Furthermore, we present a map-less obstacle avoidance algorithm that leverages the monocular depth map obtained from the DNN. We integrate it with an object detection network to achieve object tracking and obstacle avoidance, where the depth map provides crucial information for obstacle detection. Our approach is distinct from previous works because it solely relies on a pre-trained MDE model for obstacle avoidance, and segments the depth map into regions to enhance its usefulness for obstacle detection. We also utilize a PID controller for robot navigation, which takes the estimated signal as input from the MDE network acting as a sensor.

3 Distance Estimation and Sensitivity Analysis

In this section, we demonstrate the integration of monocular depth with object detection and image segmentation to identify a target object and estimate its distance from a ground mobile robot. We also perform a sensitivity analysis using a statistical and graphical method based on the variance of the estimated distance error.

3.1 Distance Estimation

Our proposed vision-based system (described in Fig. 2) takes a single image as input. It estimates the distance to a target object (a teddy bear) from the robot’s camera by combining the outputs from the pretrained MDE network (BTS) and the image segmentation network (Mask-RCNN). The obtained 2D mask from Mask-RCNN is overlayed onto the depth map to select only the region corresponding to the target object and calculate the distance described in the following pipeline.
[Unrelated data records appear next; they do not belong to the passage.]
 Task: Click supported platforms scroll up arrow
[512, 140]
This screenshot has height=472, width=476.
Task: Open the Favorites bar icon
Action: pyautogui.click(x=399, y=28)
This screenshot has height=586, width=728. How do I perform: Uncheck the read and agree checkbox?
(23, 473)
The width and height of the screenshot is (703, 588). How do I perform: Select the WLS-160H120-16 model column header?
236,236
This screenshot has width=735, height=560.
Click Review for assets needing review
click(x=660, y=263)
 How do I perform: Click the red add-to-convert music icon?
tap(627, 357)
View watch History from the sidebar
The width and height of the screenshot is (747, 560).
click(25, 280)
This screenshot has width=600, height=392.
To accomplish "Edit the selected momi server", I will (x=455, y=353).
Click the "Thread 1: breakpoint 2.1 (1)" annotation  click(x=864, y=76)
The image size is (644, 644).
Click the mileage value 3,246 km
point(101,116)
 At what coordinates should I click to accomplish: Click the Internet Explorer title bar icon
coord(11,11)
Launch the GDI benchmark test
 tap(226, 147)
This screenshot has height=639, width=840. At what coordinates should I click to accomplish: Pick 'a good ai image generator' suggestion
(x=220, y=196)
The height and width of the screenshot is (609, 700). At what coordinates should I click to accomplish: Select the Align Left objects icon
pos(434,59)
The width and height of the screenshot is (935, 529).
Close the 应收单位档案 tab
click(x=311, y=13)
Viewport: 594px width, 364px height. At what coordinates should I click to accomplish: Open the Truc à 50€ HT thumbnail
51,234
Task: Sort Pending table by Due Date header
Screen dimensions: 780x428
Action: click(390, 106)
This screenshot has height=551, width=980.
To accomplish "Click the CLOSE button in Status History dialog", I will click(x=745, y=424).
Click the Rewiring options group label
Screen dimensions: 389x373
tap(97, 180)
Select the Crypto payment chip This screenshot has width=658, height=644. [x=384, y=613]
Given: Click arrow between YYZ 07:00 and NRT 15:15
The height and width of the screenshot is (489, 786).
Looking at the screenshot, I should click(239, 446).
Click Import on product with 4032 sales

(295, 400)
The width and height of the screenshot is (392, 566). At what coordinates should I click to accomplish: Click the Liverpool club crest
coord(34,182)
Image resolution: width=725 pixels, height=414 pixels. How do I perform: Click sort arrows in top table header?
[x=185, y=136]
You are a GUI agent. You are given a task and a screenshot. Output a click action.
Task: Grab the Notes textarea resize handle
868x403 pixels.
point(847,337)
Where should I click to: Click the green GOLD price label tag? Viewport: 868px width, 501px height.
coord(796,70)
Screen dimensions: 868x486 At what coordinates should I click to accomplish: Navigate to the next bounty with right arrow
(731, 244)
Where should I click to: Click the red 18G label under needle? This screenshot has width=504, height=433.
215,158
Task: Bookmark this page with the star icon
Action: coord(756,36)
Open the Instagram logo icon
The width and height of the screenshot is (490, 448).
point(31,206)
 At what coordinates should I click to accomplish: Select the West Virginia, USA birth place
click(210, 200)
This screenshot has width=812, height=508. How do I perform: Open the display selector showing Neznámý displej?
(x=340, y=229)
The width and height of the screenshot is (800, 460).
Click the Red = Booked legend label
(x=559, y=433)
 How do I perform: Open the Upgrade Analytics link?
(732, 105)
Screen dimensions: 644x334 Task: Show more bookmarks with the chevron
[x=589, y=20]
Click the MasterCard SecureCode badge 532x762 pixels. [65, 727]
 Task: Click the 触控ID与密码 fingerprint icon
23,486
The pipeline of the distance estimation system can be summarized in the following steps:

  1. 1.

    Read the input image.

  2. 2.

    Run Mask CNN to detect object and return bounding box [x1, x2, y1, y2] and 2D mask.

  3. 3.

    Generate the depth map using BTS network.

  4. 4.

    Overlay the obtained 2D mask onto the generated depth map to select only the region corresponding to the target object, resulting into an augmented depth map.

  5. 5.

    Calculate the minimum, the median, and the average distances from the selected filtered region.

The pipeline results into 3 measurements of the distance:

  • d_min: The minimum distance inside the filtered region of the depth map.

  • d_avg: The average distance inside the filtered region of the depth map.

  • d_median: The median distance inside the filtered region of the depth map.

The pipeline above is repeated for every image taken by the robot’s camera while navigating towards the target object. We compare these three distances d_min, d_avg, and d_median with the true distance d_true. d_true is calculated based on the Optitrack system, which can measure the position and orientation of the objects in a physical space [69]. We use the 2D coordinates of the robot and the target object from these measurements to calculate the Euclidean distance as d_true.

Fig. 2
figure 2

System overview. (1) Object Detection and Image Segmentation (ODIS) Mask-RCNN module generates bounding box and 2D mask. (2) BTS network outputs depth map. (3) Integration of outpus from (1) and (2) and the generation of Augmented depth map. (4) Distance estimation module provides the 3 distance measurements

3.2 Sensitivity Analysis of the Estimated Distance

The captured images with monocular cameras can be subject to different variations, such as an improper lens alignment resulting in blurred vision or external light conditions increasing the brightness of the image pixels. In this work, we imitate these variations in the image to study the behavior of the MDE network BTS under these conditions. We conduct a sensitivity analysis in the form of a statistical and graphical method based on the variance of the estimated distance error.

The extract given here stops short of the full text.